Nicht nur im DC-Universum gibt es bei zahlreichen Serien mit Dawn of DC eine Art Neuanfang. Auch Marvel nimmt bei diversen Reihen immer wieder einen einsteigerfreundlichen Neustart vor. Das jüngste Beispiel ist Der unsterbliche Thor – Sturmfront. Hier muss der Donnergott noch in seine neue Rolle als König von Asgard herein finden. Dabei erweist sich die Konfrontation mit einigen Frostriesen nur als kleines Ärgernis. Denn ein anderer, älterer Gott hat es auf Thor abgesehen. Zu allem Überfluss spielt Trickster Loki mal wieder ein undurchsichtiges Spiel und bringt damit nicht nur seinen Bruder in Gefahr.
Verantwortlich für »Der unsterbliche Thor – Sturmfront ist Al Ewing. Der Brite hatte zuletzt vor allem mit Bruce Banner: Hulk einen guten Eindruck hinterlassen. Hier mischt er gekonnt Tradition und Innovation. Dabei führt der Autor den Donnergott einerseits zu seinen mythologischen Wurzeln zurück. Dazu passt es, dass der Brite jedes Kapitel mit einer Devise aus einem klassischen Werk – vor allem aus der alten Edda – einleitet und die Handlung diverse Verweise auf die Mythologie gibt. Die Sprache der Asen und vor allem von Thor hat einen anarchischen Touch, an den sich einige Leserinnen und Leser möglicherweise erst gewöhnen müssen. Insgesamt wirkt das aber stimmig. Die Handlung harmoniert auch gut mit dem jüngst erschienen und ebenfalls klassisch angelegten Comic von Loki: Der Lügner. Der Gott spielt hier seine Rolle als undurchschaubarer Trickster trefflich. Auch die Anbindung zu früheren Marvel-Serien um den Donnergut ist gelungen. Andererseits kreiert Ewing aber zudem einen neuen und vielversprechenden Gegenspieler, der in seiner Gestaltung jedoch durchaus klassisch, weil stimmig, wirkt. Das Finale des Bandes hat dann epische Qualitäten und auch für Fans der Meta-Ebene bietet der Comic etwas.

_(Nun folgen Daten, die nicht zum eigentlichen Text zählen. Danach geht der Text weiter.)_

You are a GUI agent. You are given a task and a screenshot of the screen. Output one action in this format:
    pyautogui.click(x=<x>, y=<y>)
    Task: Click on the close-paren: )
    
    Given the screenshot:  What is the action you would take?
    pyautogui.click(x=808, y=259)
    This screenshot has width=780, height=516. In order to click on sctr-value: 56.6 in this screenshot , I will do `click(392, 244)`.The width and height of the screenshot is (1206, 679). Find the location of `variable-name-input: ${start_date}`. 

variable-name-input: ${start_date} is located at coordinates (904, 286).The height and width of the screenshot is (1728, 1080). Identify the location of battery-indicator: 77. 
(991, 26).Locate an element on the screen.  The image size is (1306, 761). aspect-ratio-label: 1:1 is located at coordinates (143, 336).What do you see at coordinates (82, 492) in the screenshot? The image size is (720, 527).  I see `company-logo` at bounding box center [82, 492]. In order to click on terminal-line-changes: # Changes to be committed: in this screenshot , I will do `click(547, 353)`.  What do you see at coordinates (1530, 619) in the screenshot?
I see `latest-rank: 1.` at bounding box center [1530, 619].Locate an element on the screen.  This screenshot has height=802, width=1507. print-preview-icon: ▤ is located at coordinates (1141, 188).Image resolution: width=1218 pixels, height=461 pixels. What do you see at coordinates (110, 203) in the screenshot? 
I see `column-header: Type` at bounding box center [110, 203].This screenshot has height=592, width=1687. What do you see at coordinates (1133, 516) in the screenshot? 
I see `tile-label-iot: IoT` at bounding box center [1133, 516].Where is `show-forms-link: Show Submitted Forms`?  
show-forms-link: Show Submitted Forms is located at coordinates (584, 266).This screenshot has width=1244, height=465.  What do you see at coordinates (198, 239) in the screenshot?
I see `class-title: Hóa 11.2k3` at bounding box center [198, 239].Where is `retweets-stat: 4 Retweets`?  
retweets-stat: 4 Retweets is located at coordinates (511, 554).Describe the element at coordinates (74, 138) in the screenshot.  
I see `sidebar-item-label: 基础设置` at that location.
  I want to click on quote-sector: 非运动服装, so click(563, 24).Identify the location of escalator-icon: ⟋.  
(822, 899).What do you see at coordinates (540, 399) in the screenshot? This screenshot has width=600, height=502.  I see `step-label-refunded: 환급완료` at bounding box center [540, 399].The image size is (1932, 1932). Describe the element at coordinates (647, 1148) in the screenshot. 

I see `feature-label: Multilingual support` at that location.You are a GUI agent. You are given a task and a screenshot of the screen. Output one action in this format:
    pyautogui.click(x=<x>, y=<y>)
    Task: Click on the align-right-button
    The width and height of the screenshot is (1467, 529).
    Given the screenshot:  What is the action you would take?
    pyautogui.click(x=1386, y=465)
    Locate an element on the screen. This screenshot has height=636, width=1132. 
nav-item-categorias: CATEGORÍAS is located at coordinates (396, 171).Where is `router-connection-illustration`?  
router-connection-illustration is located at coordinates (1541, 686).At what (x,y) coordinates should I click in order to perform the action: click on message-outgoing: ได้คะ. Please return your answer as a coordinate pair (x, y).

Allerdings wirkt die Auflösung eines Rätsels, das Loki seinem Bruder stellt, etwas willkürlich und insgesamt wenig zwingend. Auch überrascht es im Rückblick inzwischen doch ziemlich, wer dann doch alles würdig genug ist, um Thors Hammer zu schwingen. Außerdem wäre es ein netter Service gewesen, ein einleitendes lateinisches Motto aus „Carmina Burana“ ins Deutsche zu übersetzen. Schließlich haben die Macher – glücklicherweise – darauf verzichtet, die Motti aus der Edda in altisländischer Sprache zu belassen.
Die grafische Gestaltung des Comicbandes obliegt Martín Cóccolo (Magic: The Gathering, Green Lantern). Der Zeichner gestaltet vor allem Thors Gegenspieler sehr ansprechend und schön düster. Dabei setzt er dessen ersten Auftritt toll seitenfüllend in Szene. Überhaupt beweist der Uruguayer ein gutes Gespür, wann er ins Großformat wechseln sollte, um den Effekt seiner Zeichnungen zu intensivieren. Auch die androgyne Darstellung von Loki ist gelungen und passt gut zum aktuellen Comic »Loki: Der Lügner«. Ausgerechnet das Design von Thor ist allerdings etwas zwiespältig. Zwar weiß der klassische Look des Donnergottes insgesamt zu gefallen. Mit der Spitze erinnert sein Helm jedoch etwas zu sehr an die Pickelhaube der preußischen Armee, was dementsprechend nicht zum göttlich-epischen Gesamteindruck beiträgt. Hier hätte sich Cóccolo gerne vom klassischen Stil von Jack Kirby & Co lösen dürfen. Zudem wirkt die Mimik des neuen Allvaters zuweilen etwas arg dümmlich.